Task.
Exactly as written, reproduce all of the entries.
· · · ·
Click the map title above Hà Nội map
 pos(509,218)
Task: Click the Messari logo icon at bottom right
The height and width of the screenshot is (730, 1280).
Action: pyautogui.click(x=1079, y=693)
· · · ·
The answer.
Click the map title above Hà Nội map
 pos(509,218)
Task: Click the Messari logo icon at bottom right
The height and width of the screenshot is (730, 1280).
Action: pyautogui.click(x=1079, y=693)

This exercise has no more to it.